Disisi lain dibutuhkan kepekaan dan kesadaran dari penerjemah bahwa ia tidak membuat suatu karya versinya sendiri akan tetapi ia hanya berusaha menceritakan kembali suatu karya dalam bahasa yang berbeda. Seorang penerjemah must be humble, harus memiliki kebesaran jiwa dan kerendahan hati untuk tidak menonjolkan dirinya dalam karya terjemahannya akan tetapi menonjolkan si empunya cerita yaitu penulis asli. Karena sesungguhnya menerjemahkan suatu karya penulis lain adalah sama dengan menerjemahkan Hak Moral Pencipta karya yang asli dalam karya terjemahannya. Hal ini sejalan dengan konsep Hak Cipta yang menganugerahkan Hak Cipta terjemahan atas kepiawaian penerjemah dalam menerjemahkan suatu karya dalam bahasa yang berbeda tanpa mengubah esensi karya yang asli dan tidak menciderai reputasi penulis yang asli.

Suatu terjemahan yang dilakukan tidak professional dan melangkahi akidah dan etika menerjemahkan akan mencederai Hak Moral Pencipta karya yang asli. Karena itu, terjemahan yang tidak professional yang telah menambah, mengubah atau meniadakan beberapa bagian dari karya asli dapat melanggar Hak Moral Pencipta. Berdasarkan Pasal 55 jo Pasal 58 UU Hak Cipta, pelanggaran Hak Moral dapat dituntut secara perdata maupun pidana dan UU Hak Cipta memberi hak persona standi in judicio bagi penulis atau ahli warisnya untuk menggugat manakala Ciptaan penulis asli dicederai dengan berbagai cara dan modus operandi seperti:
Ø  Tidak mencantumkan nama Pencipta dalam karya terjemahan.
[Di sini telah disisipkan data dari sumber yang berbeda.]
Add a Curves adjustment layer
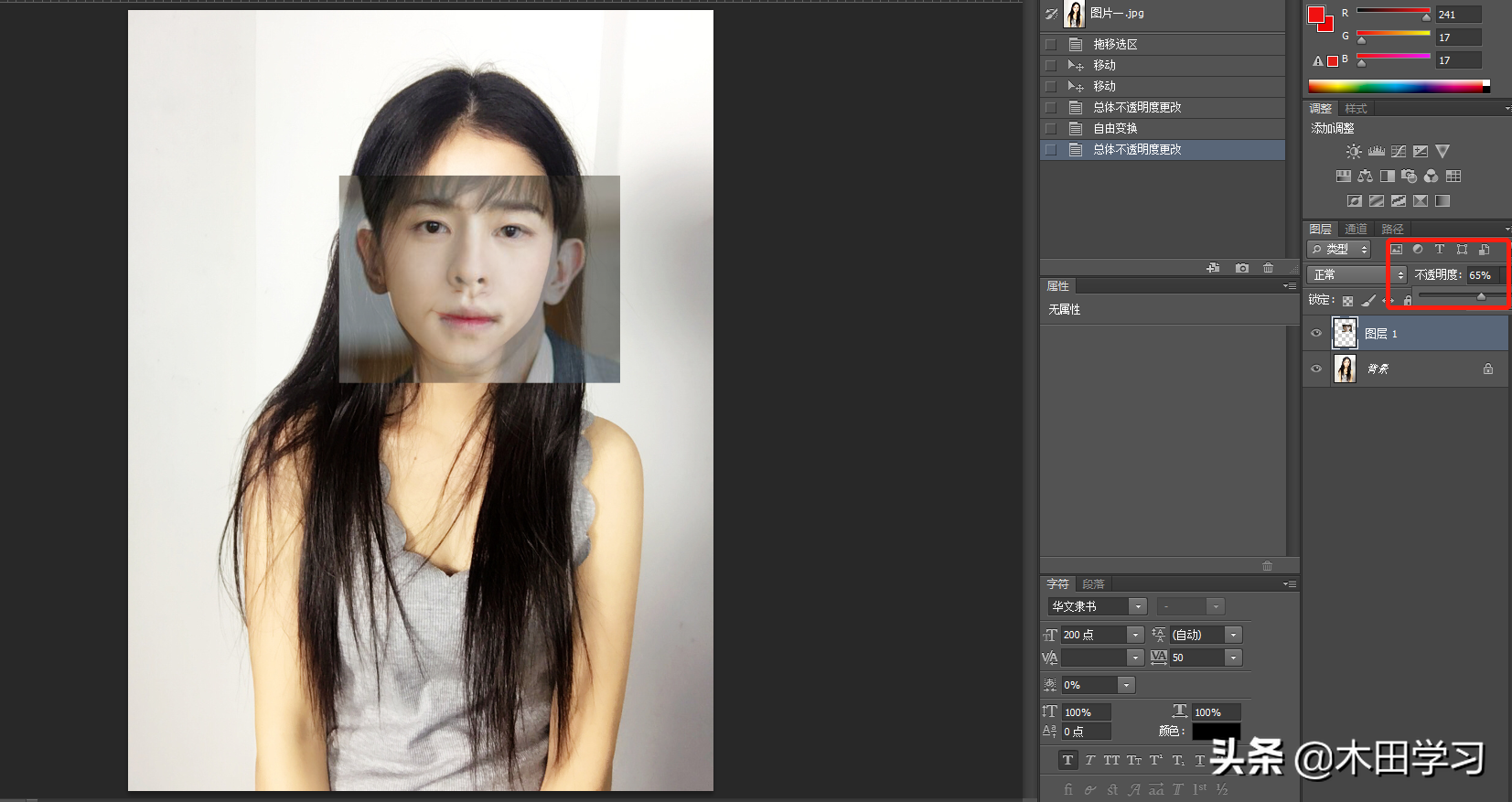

Ø  Menjual nama Pencipta dengan cara mencantumkan nama Pencipta pada karya orang lain.
Ø  Merubah, menambah, menghilangkan sebagian Ciptaan atau merusak  Ciptaan Pencipta tanpa izin.
Sedangkan ancaman pidana pelanggaran Hak Moral diatur dalam Pasal 72 ayat (6) UU Hak Cipta yaitu pidana penjara paling lama 2(dua) tahun dan denda maksimum 150.000.000,-(seratus lima puluh juta rupiah).